Facebook should be renamed Fetusbook. You see through more pregnant bellies than some OB/GYN offices in this country.
My husband and I made a decision to keep our children off social media. Being that we are both digital/tech professionals, we are figuring out a way to keep all the milestones digitally but privately.
Being a public figure and hiding the fact I was pregnant during my most busy time of the year was nothing short of a Christmas miracle. Perhaps justifiably or not, I fear people judging my ability to keep my career on track with an impending baby on the way.
I thought it would be pretty cool to never mention I was pregnant and then just show up on Fetusbook… I mean Facebook one day with a new addition.
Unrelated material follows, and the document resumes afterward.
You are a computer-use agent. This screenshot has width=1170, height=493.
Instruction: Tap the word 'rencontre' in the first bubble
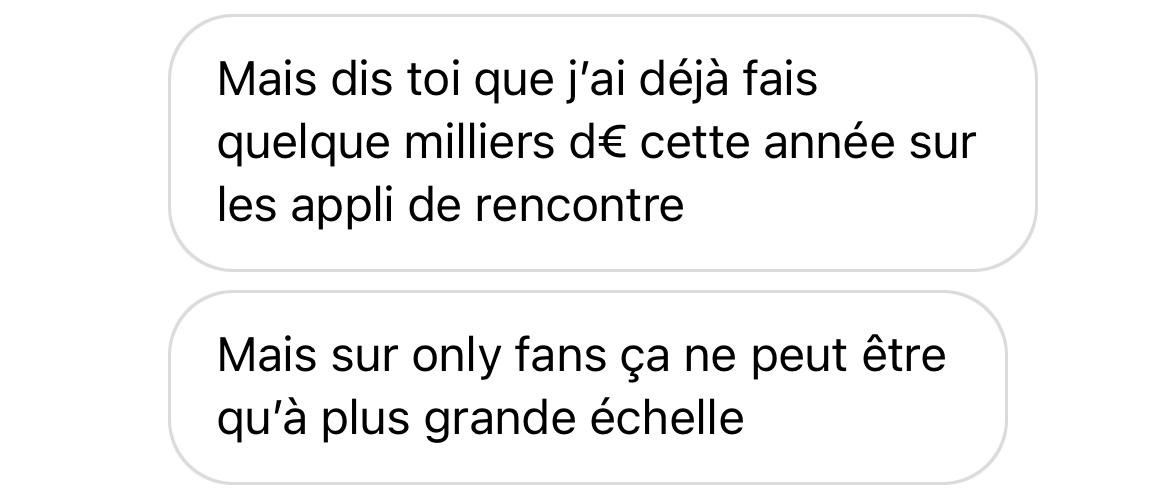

Perhaps even on April Fool’s day, showing a picture of myself with a really pregnant belly. Yet this year unlike the decades before, this would be no joke.
I’ve noticed that I’m not the only person with this plan. Since being pregnant I’ve learned that there had been two of my friends who gave birth without anyone on social media knowing the wiser.
Impressive. I have a blueprint!
BUT I WANTED TO BE FIRST! DAMNIT.
Everyday, a new friend on Facebook is announcing their impending bundle of joy! Their due dates are very close to mine.
I look at the screen and quietly say, “Hey, me too!”
I’ve definitely left some publicly veiled clues. A pregnancy test in my last music video. A hidden picture of a matching sweatshirt and onesie. Nothing blatant, but subtle. If you are in your zombie social media consumption mode, you will definitely miss it.
My mother had remarked to me once that I’m not an average person. That I was extraordinary.
“Why is that mom?”
“Because you are so old in having a baby! No one has a baby this old.”
Thanks Mom. Thanks for reminding me that judgement is everywhere, even in our closest circles, forget our “friends.”
Mum’s the word.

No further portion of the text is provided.